- Earnout
- A contractual mechanism where a portion of the acquisition price is paid to the seller after closing, contingent on the target meeting defined performance thresholds.
- Earnout Period
- The defined post-closing window — typically 12 to 36 months — during which performance is measured and earnout payments are calculated.
- Performance Metric
- The specific, measurable target — such as EBITDA, revenue, gross profit, or a non-financial milestone — that triggers an earnout payment when achieved.
- EBITDA
- Earnings Before Interest, Taxes, Depreciation, and Amortization — a common earnout metric because it approximates operating cash generation and is harder to manipulate than net income.
- Acceleration Clause
- A provision that makes the full remaining earnout immediately payable to the seller if the buyer triggers a specified event, such as a change of control or material breach.
- Clawback
- A provision allowing the buyer to recover previously paid earnout amounts if the performance figures are later restated or found to be inaccurate.
- Anti-Dilution Covenant
- A seller protection requiring the buyer to operate the acquired business in a manner that does not artificially suppress the earnout metrics — for example, by shifting revenue to affiliated entities.
- Closing Date
- The date on which the acquisition transaction is completed and legal ownership transfers to the buyer — the typical start date for the earnout measurement period.
- Escrow
- A third-party holding arrangement sometimes used in earnouts to ring-fence buyer funds against future earnout payment obligations.

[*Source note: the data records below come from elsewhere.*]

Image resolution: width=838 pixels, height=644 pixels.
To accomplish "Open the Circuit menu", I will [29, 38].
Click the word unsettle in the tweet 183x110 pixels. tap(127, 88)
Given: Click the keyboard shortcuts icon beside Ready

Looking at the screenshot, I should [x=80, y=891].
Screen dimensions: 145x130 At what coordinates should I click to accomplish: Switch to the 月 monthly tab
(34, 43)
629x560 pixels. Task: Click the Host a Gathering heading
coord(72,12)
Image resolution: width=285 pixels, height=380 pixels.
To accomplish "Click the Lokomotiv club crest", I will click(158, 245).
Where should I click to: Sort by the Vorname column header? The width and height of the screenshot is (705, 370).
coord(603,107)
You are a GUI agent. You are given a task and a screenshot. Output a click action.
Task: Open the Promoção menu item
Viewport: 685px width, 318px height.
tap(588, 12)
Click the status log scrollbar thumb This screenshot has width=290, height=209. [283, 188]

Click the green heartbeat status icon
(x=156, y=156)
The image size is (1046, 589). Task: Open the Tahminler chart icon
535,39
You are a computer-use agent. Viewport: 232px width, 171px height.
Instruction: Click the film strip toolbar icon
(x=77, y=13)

- Purchase Price Adjustment
- A separate mechanism — distinct from an earnout — that adjusts the acquisition price based on working capital, net debt, or similar closing-date balance sheet items.
- Good Faith Operation Covenant
- A contractual obligation requiring the buyer to operate the acquired business in a commercially reasonable manner to give the seller a fair opportunity to achieve the earnout.
- Dispute Resolution Expert
- An independent accountant or financial expert appointed to resolve disagreements over earnout calculations when the parties cannot agree within a defined negotiation window.